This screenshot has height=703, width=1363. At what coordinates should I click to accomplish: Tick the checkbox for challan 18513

==

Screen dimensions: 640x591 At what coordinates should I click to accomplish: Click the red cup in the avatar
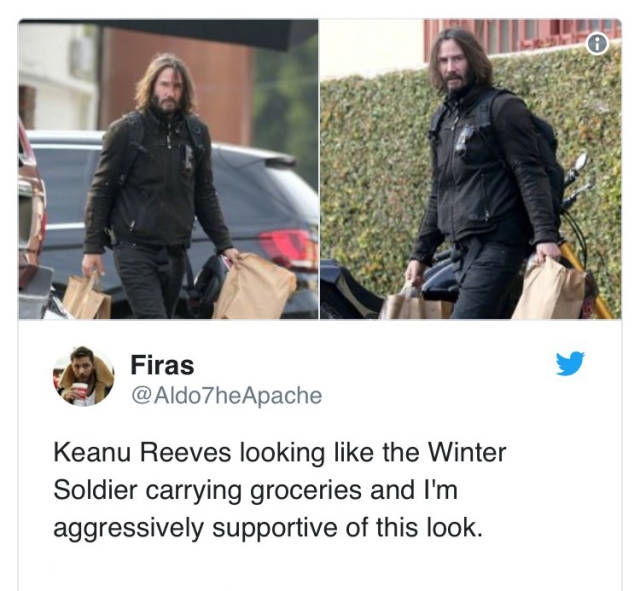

==

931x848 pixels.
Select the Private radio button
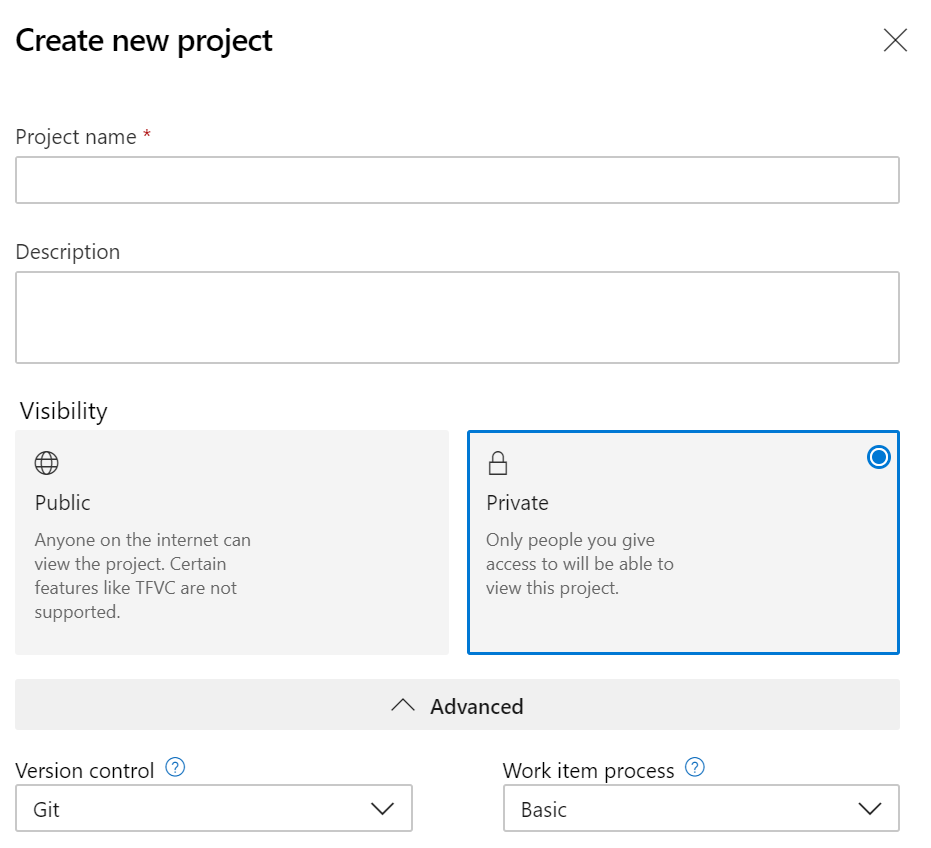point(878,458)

-- La consigne --
Recopiez fidèlement les lignes en partant de celle qui contient « 931x848 pixels. » et en terminant par celle qui contient « point(878,458) », ces deux lignes incluses. Laissez les images de côté dans votre réponse.

-- Corrigé de l'exercice --
931x848 pixels.
Select the Private radio button
point(878,458)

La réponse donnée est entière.